Tuesday, October 20, 2020

Sublease Availability Hits Record Level in US

 By Michael Roessle CoStar Analytics

While the U.S. office market had been resilient at the outset of the pandemic, cracks have emerged.

The amount of available sublet space on the market rose considerably midyear and further accelerated in the third quarter. Prior to the second and third quarters of this year, the supply of U.S. sublet space has been generally stable, varying between roughly 100 million square feet and 110 million square feet over the past decade. The 156 million square feet of available sublet space now on the market is a record high and represents an increase of 40 million square feet from the end of 2019.

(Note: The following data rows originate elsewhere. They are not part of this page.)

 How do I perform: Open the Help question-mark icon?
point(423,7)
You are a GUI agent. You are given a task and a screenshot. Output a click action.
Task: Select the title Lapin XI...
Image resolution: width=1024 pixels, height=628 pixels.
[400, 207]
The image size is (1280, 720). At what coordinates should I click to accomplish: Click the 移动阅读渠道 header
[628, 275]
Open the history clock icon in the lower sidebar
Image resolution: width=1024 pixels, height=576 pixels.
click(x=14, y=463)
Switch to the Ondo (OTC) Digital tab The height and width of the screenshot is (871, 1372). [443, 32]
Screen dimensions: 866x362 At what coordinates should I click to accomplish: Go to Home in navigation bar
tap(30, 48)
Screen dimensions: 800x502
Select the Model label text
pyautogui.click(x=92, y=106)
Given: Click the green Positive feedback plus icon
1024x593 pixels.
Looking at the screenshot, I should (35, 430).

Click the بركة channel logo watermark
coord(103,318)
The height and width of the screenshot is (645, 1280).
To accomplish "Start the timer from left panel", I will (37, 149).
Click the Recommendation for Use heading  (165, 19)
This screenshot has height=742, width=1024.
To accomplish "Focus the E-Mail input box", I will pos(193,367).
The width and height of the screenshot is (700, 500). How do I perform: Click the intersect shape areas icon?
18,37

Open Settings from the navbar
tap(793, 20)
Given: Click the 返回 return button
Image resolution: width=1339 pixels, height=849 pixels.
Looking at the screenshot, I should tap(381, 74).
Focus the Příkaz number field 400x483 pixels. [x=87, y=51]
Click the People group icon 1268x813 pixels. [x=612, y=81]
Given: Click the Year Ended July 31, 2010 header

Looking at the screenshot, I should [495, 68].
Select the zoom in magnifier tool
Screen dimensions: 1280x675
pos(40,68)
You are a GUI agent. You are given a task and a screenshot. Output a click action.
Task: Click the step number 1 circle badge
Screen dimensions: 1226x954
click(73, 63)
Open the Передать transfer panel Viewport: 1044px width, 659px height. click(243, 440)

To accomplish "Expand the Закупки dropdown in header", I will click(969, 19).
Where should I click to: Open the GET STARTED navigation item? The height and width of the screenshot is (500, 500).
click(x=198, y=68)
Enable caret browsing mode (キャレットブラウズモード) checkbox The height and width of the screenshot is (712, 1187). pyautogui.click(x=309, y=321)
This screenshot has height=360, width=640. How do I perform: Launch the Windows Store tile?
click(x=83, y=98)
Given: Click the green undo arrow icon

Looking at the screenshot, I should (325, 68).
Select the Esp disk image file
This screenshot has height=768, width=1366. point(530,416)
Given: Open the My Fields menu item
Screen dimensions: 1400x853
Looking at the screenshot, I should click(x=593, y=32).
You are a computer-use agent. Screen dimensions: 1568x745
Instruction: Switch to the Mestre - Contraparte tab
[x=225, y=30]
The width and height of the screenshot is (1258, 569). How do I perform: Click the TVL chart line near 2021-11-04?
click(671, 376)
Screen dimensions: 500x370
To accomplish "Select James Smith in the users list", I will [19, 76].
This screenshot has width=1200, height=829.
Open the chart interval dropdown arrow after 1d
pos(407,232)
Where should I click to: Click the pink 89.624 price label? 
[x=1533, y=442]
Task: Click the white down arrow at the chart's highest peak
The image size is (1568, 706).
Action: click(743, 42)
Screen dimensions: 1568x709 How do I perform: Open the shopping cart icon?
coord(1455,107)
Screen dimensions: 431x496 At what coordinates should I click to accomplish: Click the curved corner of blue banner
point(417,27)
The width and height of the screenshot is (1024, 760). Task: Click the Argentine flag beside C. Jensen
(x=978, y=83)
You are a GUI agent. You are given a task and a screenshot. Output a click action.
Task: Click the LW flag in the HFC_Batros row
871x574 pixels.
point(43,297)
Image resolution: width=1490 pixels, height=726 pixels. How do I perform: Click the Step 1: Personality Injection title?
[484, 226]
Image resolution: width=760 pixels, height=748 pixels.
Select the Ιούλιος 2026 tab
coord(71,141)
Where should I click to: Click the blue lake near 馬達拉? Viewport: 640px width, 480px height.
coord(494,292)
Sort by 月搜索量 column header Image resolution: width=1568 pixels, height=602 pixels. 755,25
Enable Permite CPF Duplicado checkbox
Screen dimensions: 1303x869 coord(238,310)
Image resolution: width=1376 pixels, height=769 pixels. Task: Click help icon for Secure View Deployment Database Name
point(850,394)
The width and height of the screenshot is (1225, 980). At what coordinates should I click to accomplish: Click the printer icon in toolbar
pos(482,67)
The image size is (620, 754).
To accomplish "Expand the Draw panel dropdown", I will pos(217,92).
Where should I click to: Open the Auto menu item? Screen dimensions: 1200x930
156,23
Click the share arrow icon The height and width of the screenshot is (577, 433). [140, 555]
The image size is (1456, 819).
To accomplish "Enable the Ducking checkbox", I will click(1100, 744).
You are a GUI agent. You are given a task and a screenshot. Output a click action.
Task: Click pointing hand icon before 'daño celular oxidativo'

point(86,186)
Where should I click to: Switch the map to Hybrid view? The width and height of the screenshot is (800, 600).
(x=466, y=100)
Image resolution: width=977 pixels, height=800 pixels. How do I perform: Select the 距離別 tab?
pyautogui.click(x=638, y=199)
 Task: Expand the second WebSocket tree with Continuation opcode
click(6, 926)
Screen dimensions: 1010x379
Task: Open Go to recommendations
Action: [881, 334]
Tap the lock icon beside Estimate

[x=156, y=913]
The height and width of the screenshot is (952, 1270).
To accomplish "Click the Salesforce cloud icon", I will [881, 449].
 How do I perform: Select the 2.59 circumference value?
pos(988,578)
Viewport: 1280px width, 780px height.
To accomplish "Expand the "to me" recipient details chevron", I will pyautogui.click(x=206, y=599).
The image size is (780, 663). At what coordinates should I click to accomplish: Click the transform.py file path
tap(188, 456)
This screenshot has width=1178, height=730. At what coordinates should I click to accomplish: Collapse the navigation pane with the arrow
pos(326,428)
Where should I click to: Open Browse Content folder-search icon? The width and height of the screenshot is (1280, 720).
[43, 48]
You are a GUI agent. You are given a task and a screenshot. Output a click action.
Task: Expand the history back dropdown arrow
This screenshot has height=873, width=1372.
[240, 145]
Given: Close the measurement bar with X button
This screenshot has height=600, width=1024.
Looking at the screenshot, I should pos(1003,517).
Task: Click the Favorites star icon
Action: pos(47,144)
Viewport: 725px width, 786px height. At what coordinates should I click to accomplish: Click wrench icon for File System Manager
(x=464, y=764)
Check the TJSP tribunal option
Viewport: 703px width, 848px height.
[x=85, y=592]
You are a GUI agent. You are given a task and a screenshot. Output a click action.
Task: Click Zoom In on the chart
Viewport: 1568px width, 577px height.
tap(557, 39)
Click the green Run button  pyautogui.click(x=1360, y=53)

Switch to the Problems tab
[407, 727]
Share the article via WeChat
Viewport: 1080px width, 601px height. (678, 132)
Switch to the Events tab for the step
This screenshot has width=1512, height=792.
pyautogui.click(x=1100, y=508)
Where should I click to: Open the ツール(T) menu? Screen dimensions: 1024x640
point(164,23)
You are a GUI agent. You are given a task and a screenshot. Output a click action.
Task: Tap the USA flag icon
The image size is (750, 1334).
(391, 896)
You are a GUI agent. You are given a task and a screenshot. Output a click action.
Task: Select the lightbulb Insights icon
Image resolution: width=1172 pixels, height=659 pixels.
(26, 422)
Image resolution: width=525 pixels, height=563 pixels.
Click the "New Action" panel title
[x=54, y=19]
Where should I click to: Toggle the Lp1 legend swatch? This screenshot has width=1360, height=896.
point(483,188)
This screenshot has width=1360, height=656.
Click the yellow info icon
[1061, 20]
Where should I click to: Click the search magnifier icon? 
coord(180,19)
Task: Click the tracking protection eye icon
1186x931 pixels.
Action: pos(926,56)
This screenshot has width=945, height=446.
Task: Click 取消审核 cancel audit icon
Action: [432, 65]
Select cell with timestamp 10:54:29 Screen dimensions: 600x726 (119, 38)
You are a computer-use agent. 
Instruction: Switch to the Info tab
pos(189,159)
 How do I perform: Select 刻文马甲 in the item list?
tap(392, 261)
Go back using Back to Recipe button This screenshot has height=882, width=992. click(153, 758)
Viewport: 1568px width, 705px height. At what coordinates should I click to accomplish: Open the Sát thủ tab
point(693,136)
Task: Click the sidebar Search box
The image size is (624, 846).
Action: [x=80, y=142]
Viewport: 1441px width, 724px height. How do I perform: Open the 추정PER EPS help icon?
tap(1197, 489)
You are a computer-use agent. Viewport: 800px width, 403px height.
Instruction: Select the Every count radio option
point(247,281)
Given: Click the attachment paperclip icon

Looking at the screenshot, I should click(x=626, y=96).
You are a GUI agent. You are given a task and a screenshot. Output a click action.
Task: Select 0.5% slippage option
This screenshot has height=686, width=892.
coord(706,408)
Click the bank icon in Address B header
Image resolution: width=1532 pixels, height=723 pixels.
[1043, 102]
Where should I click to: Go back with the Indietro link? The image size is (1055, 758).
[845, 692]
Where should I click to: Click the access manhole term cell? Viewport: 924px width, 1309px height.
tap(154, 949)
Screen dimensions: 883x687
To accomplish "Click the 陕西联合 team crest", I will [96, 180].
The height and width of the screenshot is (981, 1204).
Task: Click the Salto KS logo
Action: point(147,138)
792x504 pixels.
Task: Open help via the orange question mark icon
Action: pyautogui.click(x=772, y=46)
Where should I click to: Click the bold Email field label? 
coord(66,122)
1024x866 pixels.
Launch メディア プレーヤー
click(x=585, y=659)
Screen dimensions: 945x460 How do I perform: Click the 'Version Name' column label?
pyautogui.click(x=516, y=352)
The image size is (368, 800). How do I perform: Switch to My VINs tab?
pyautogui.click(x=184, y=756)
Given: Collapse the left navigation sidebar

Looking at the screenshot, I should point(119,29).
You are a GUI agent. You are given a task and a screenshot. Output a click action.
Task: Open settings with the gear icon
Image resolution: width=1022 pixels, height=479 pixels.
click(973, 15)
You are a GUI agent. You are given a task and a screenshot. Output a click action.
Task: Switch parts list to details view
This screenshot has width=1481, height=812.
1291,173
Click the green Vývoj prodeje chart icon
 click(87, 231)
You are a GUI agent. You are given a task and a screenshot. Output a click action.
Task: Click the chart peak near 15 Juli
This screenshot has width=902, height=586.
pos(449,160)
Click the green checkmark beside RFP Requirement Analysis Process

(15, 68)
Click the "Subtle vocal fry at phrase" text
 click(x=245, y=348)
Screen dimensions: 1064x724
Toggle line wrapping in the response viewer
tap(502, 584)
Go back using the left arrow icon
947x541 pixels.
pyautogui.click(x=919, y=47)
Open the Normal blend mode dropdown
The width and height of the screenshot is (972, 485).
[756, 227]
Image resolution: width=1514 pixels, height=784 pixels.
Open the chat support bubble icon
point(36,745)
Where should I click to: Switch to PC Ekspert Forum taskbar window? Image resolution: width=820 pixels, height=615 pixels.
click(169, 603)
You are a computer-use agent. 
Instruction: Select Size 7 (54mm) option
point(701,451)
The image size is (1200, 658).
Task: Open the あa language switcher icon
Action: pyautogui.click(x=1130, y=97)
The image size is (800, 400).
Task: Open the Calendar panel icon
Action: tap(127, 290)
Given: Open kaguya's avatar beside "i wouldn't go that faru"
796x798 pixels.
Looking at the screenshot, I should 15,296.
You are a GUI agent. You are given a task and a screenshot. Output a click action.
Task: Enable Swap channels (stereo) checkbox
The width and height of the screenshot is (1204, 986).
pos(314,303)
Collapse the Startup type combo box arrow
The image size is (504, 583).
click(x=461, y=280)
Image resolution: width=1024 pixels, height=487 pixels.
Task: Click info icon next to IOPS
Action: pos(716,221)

The questions surrounding the future of the economic recovery and the course of the pandemic create uncertainty for many tenants regarding their own finances and future space needs. As office leases tend to be longer term, firms looking to cut real estate costs have relatively few options. One is to sublet either part, or all, of their current office space to recoup at least some of the cost — and office occupiers are increasingly attempting to do that.

Whether or not there will be many tenants interested in subleasing this space remains doubtful, as demand in the office sector during the third quarter plummeted to its lowest level since the dot-com bust following a weak midyear result. Demand forecasts for the fourth quarter don’t show a rebound, so this excess space may linger on the market for some time, even at a discounted rent.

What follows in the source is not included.